La classification proposée par A. Testart différencie, au sein des sociétés primitives, les sociétés sans richesse (le « monde I ») des sociétés à richesse (le « monde II »), une opposition reformulée dans ma Conversation en sociétés égalitaires vs. inégalitaires. Mais cette classification va plus loin et milite pour distinguer des variantes au sein de ces deux mondes — A. Testart avait coutume de dire que les sociétés du monde II, par exemple, étaient sans doute beaucoup plus éloignées les unes des autres que ne l’étaient l’ensemble des sociétés de classes. Aussi proposait-il de le répartir en trois ensembles : celui des « organisations minimales » (ignorant toute structure politique formelle), celui des « semi-États » (lignages, ou démocraties primitives) et enfin, celui des États (ignorant la propriété foncière, comme dans certains exemples africains). Le critère de différenciation s’affirme donc ici exclusivement politique.
Or, il est permis de penser que ces différences de structures politiques vont de pair avec des différences de structures économiques, et que ces dernières sont indispensables pour expliquer la physionomie et la dynamique de ces types sociaux. Pour donner une première (et sans aucun doute très imparfaite) formulation de cette idée, je dirais que dans les sociétés à organisation minimale, ce sont des individus qui, en raison de leur richesse, assument un certain nombre de fonctions (économiques ou politiques) à caractère collectif. Tandis que dans les semi-Etats, ces fonctions sont au moins partiellement prises en charge par des structures collectives qui freinent, limitent ou orientent le développement des inégalités sociales.
Je suis bien conscient du caractère à la fois fragile et lacunaire de cette hypothèse. Il faut déjà la confirmer, et pour cela vérifier dans le matériel ethnographique que la présence, ou l’absence, de telles structures économiques collectives est bel et bien liée à la présence ou à l’absence de structures politiques. Dans l’affirmative, il faudrait alors en dégager les conséquences pour l’évolution respective de ces deux types sociaux d’une manière bien plus précise que celle qu’on vient d’esquisser.
Mais il faut bien commencer quelque part, et ce billet se propose, à titre liminaire, de défricher un premier cas, aussi célèbre que bien documenté : celui des Iroquois.
Les iroquois, un cas de « communisme domestique » ?
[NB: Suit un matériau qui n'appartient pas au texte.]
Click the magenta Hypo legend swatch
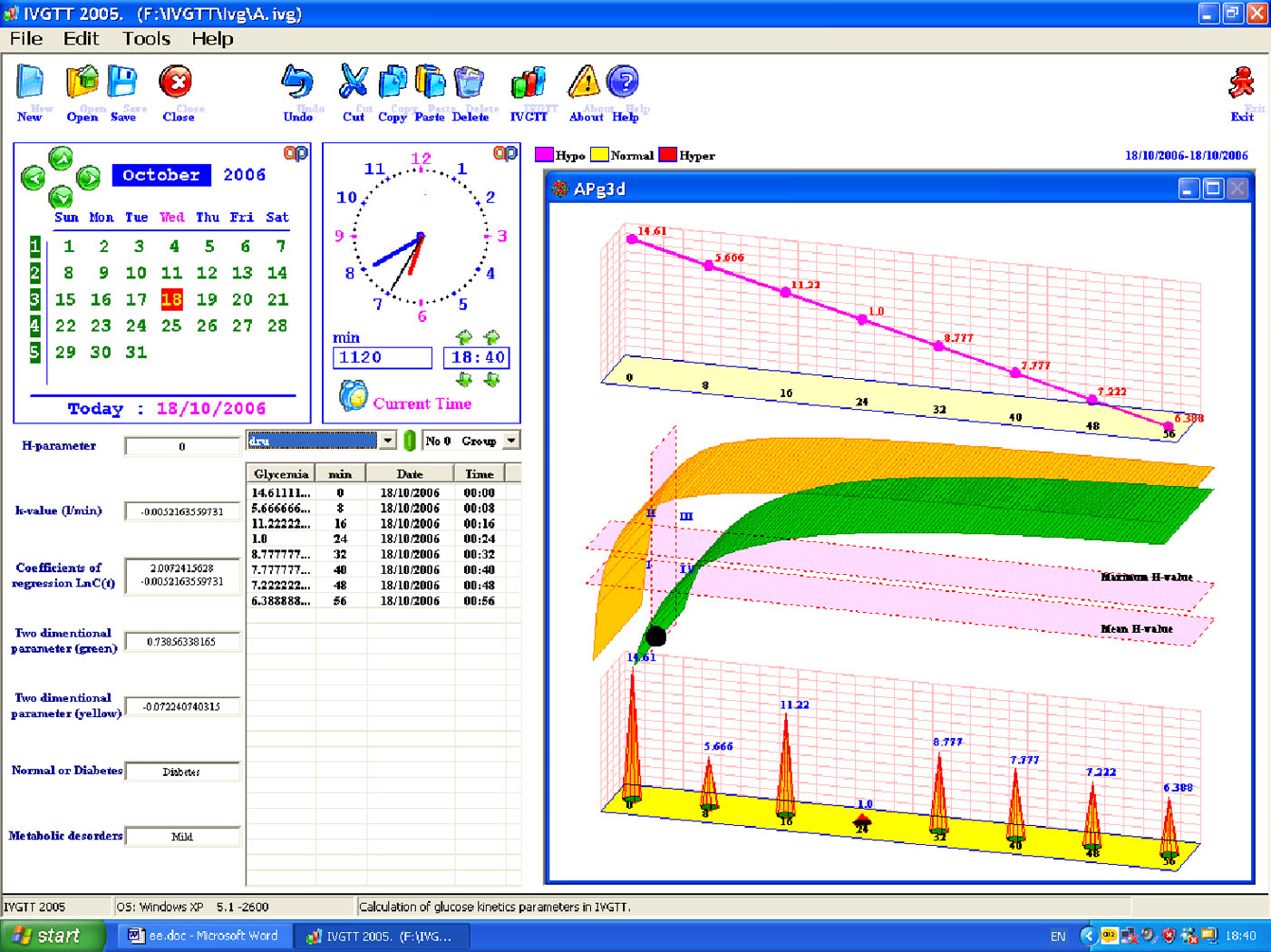This screenshot has height=952, width=1271. (x=544, y=155)
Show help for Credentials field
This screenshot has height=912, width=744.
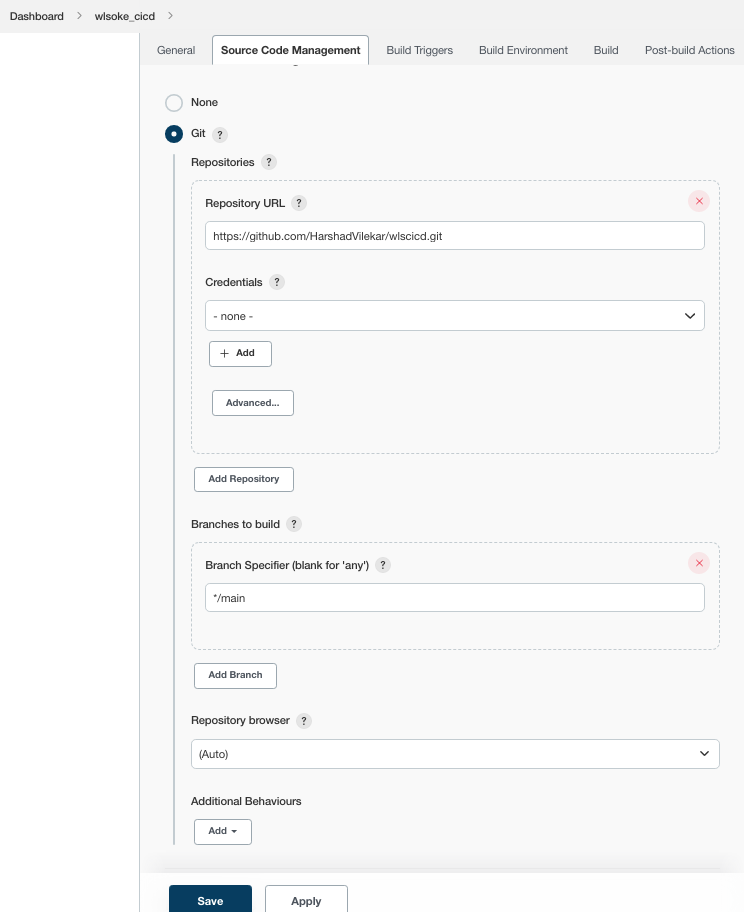pos(277,283)
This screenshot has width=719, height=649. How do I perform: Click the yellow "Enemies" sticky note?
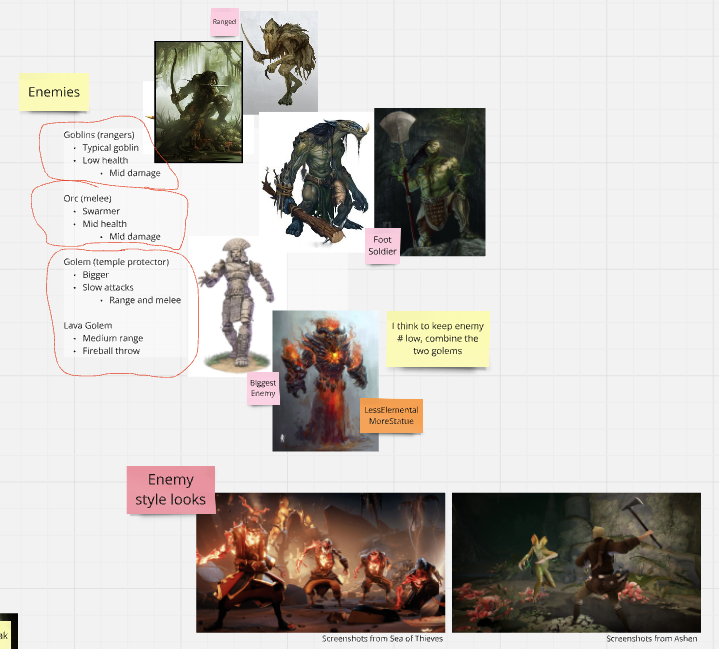click(x=55, y=92)
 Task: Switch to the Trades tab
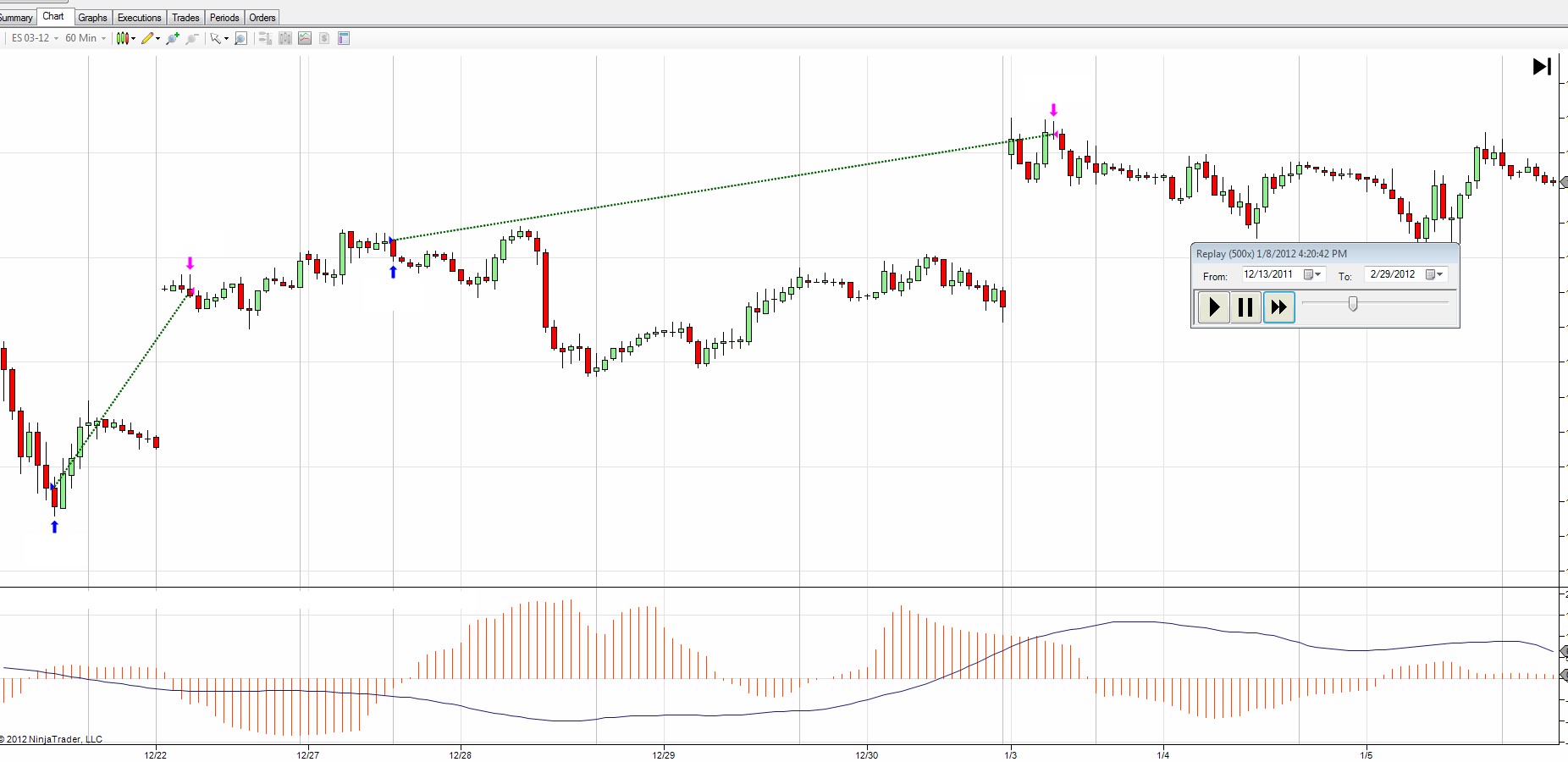pyautogui.click(x=185, y=18)
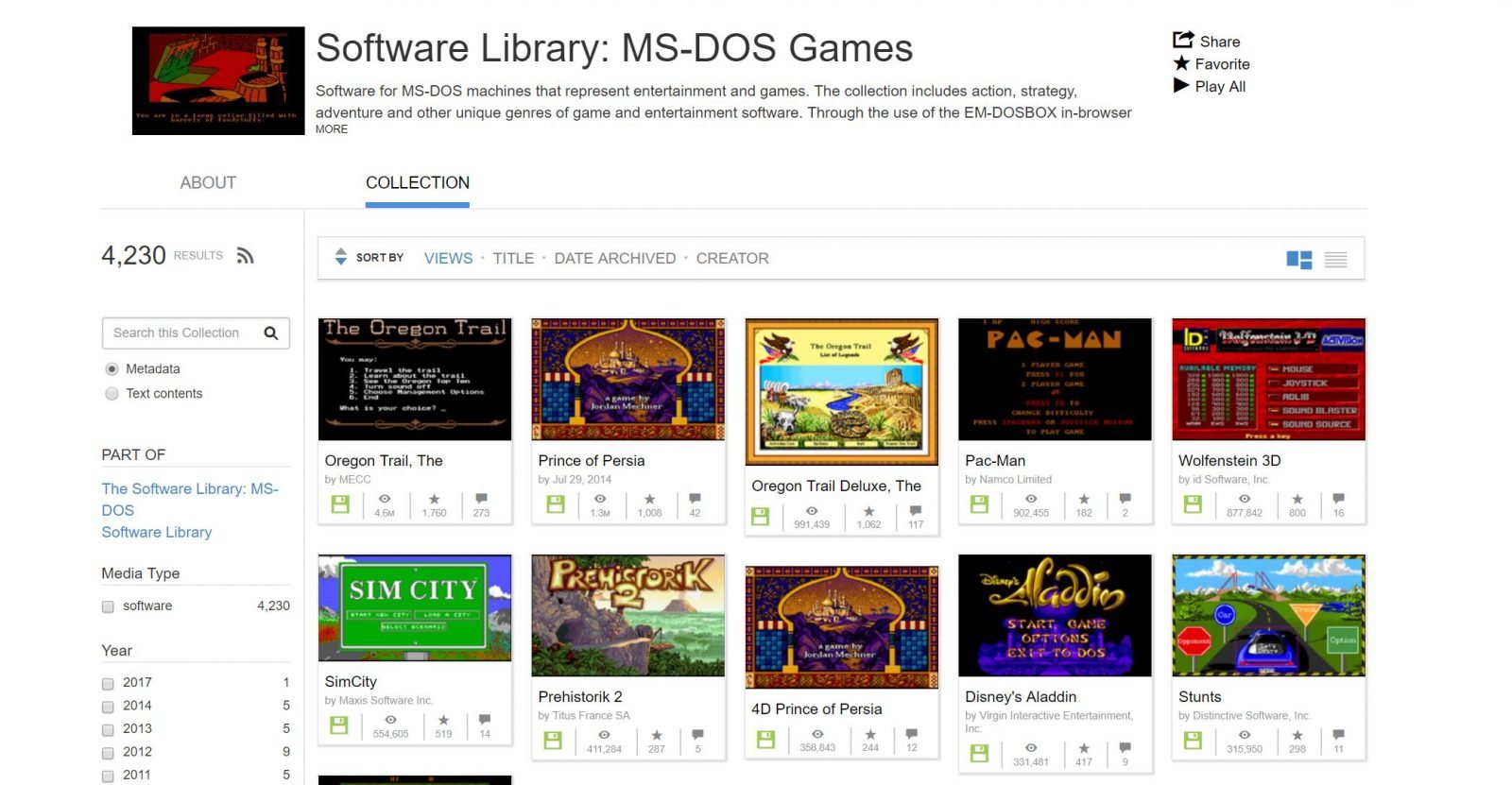1512x785 pixels.
Task: Open the ABOUT tab
Action: coord(208,183)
On sait qu’Engels, à la suite de Morgan, s’était intéressé de près à ce peuple, qui fournit la matière principale des premiers chapitres de l’Origine de la famille, de la propriété privée et de l’État (1884). Les Iroquois, chasseurs et cultivateurs, y étaient présentés comme typiques du stade de la « barbarie inférieure » (nous dirions aujourd’hui, du néolithique). Aujourd’hui encore, ils restent plus ou moins consciemment un archétype pour penser certaines cultures néolithiques européennes, telle le Rubané, avec ses maisons longues, qui évoquent de si près l’habitat collectif iroquois.
Outre la place « éminente » qu’ils faisaient aux femmes, et qui poussa certains à les qualifier de matriarcat, les Iroquois étaient censés former une société de laquelle toute inégalité matérielle était bannie : « Il ne peut y avoir de pauvres et de nécessiteux — l’économie domestique communiste et la gens connaissent leurs obligations envers les vieillards, les malades, les invalides de guerre. Tous sont égaux et libres — y compris les femmes. Il n’y a pas encore place pour des esclaves, pas plus qu’en général pour l’asservissement de tribus étrangères. »
En réalité, cette appréciation, basée sur des informations parcellaires, doit être sérieusement nuancée. Les inégalités de fortune existaient parmi les Iroquois, qui pratiquaient également l’esclavage et la prise de tributs sur certains de leurs vaincus. Cependant, il n’en demeure pas moins que par rapport à d’autres peuples de niveau économique comparable, les inégalités matérielles en Iroquoisie restaient suffisamment limitées pour que bien des auteurs, à l’instar de Morgan, ne les aient pas remarquées. C’est une chose qui n’est jamais arrivée, par exemple, à propos des peuples de la Côte Nord-Ouest ou des sociétés à Big Men de Nouvelle-Guinée : là, la différence des richesse et des statuts sociaux entre les personnages les plus proéminents et les rubbish men, les « rebuts », sans parler des esclaves, sautait aux yeux.